With all that as introduction, here are some movies I think well of:

  • I’ve mentioned the movie Chef, and I love it for the redemption of the whole family.
     
  • The Fabulous Baker Boys is raw redemption for all three major characters. No secrets/lies/cheesy plot games, either.
     
  • Music and Lyrics is a goofy rom-com, but it’s about winning the game of romance by working – hard and with integrity.
     
  • The Pursuit of Happyness is excellent. Striving movies are generally good, but I like fathers who make their wives and kids better, too.
     
  • I’m a huge fan of Pleasantville, the realization that adulthood means embracing self-responsibility and appropriate authority.
     
  • High Fidelity is everything Mister Maybe is getting wrong and how to fix it.
     
  • Almost Famous is a great coming of age story, and I love transition stories generally.
     
  • Ten Things I Hate About You does many of the same jobs, with a killer soundtrack – plus it wins Shakespeare points.
     
  • The Wedding Singer is a resounding endorsement of marriage, and the farce holds up.
     
  • Dodgeball is great farce, even though the ending is so deus ex machina that the treasure chest is literally inscribed “Deus Ex Machina.” Even so, sports movies almost always follow the benedic story arc.
     
  • For Independence Day: Moscow on the Hudson. Rom-coms often work well, but the secrets and lies (Lucy Plots) run riot.
     
  • I love Grand Canyon, particularly in the very complex ways that everyone is better at the end.
     
  • My favorite film ever is The Fisher King – brutal redemption.

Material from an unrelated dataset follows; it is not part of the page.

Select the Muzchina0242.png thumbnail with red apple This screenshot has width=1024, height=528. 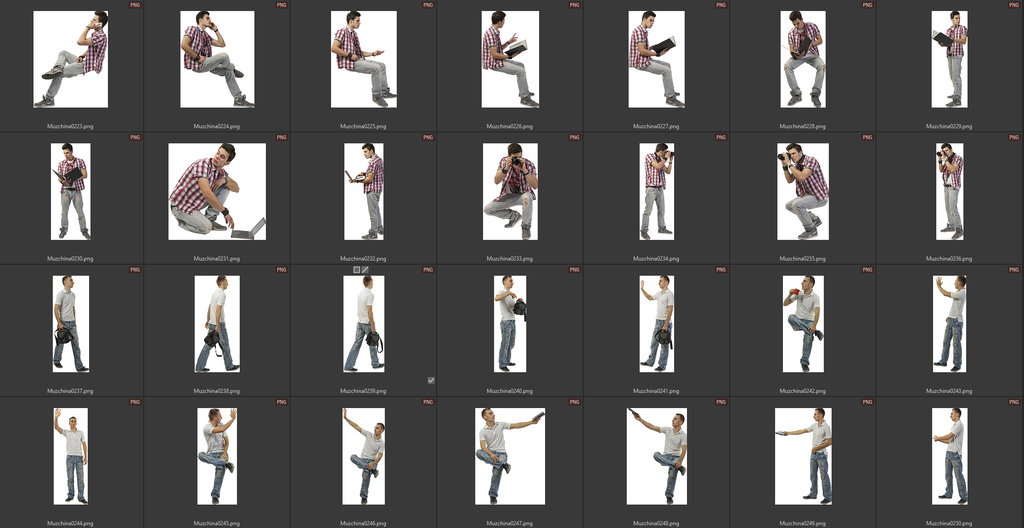[803, 323]
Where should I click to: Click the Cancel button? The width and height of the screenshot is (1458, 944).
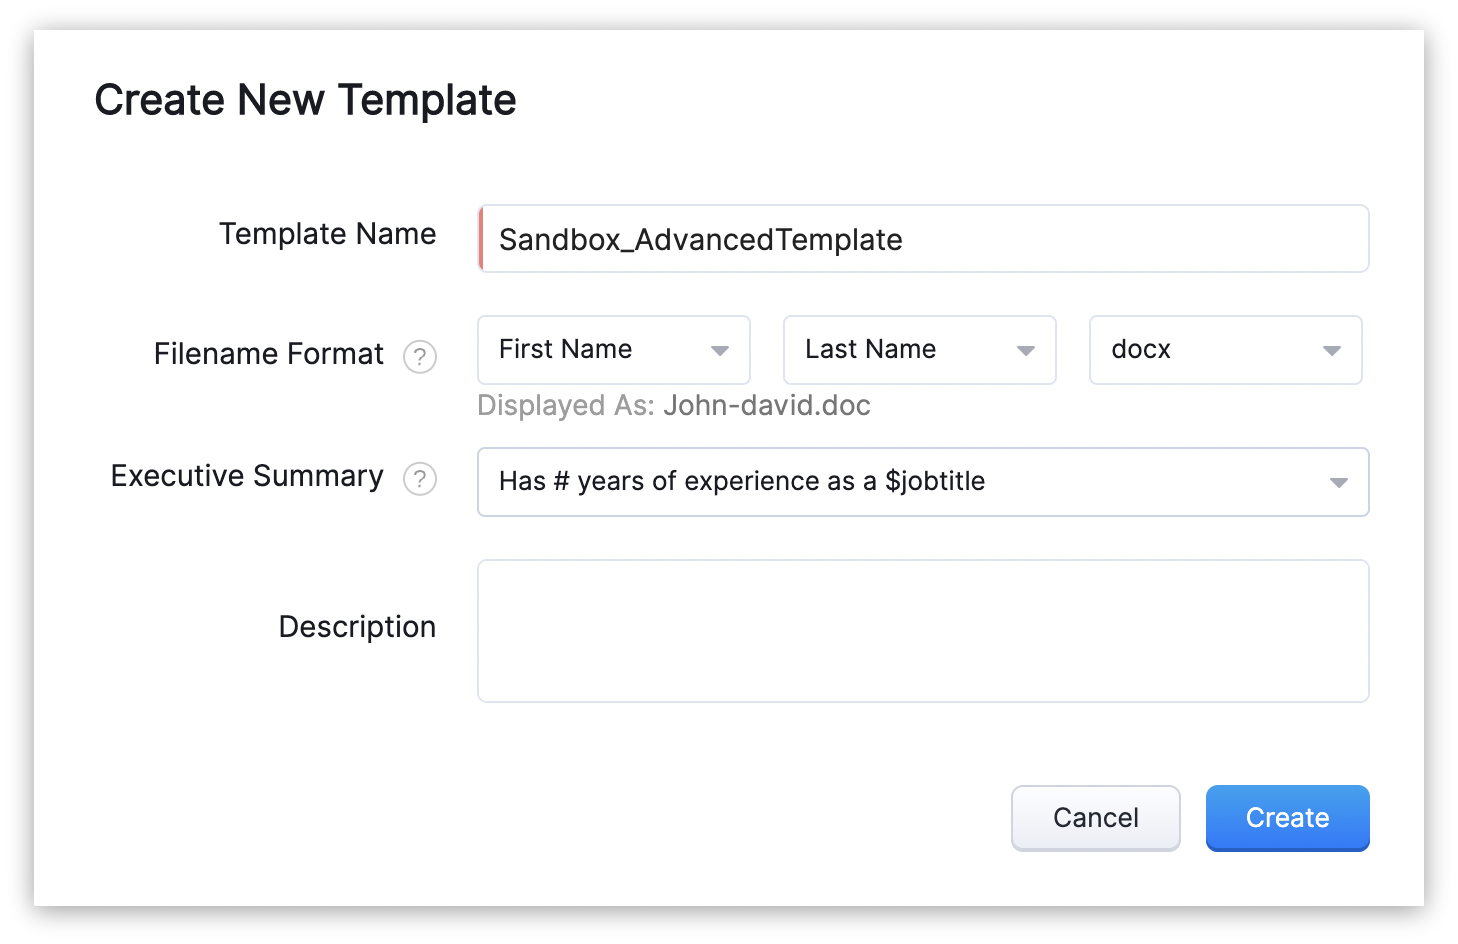click(x=1096, y=818)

There are others, but not a lot. I’m not current on contemporary cinema, since it’s mostly targeted at teenage boys. The telenovela style of story, as seen in high-brow dramas like Mad Men, is almost always maledy – though it need not be.

As an example of the John Wayne/John Galt/John McClane plot I bitch about, consider Gran Torino. It is literally the self-sacrifice of the Nazarene, and, while the kid’s life seems better at the end, in fact he is left at risk of the next bad guys, still unable to defend his own interests. That’s maledy – the palliation but not the elimination of the crisis-maker – and it is very common in seemingly-happy endings.

Take a sad song and make it better? Instead of bearding the bad guys by himself, High Noon-style, the old solider teaches his neighbors the modern expressions of the Hoplite phalanx. Even if he dies in combat – cue the soaring music – the men fighting beside him live to soldier on. That’s a story about real people, not yet another myth about miracles.

Alas, the kind of family programming I would love to see on television does not exist at all right now. Sit-coms are always built on Lucy Plots – secrets, lies, gossip, betrayal. Dramas are overwhelmingly maledic, and reality shows are typically expositions of the worst in human character. Programming aimed directly at children is Marxist indoctrination peppered with a lot of smurfing swearing.

The good news? There is nowhere to go from here but up!

May all the blessings of every imaginable heaven rain down upon Jan for asking. I almost never get questions, but I always learn from them – and that’s a benedy!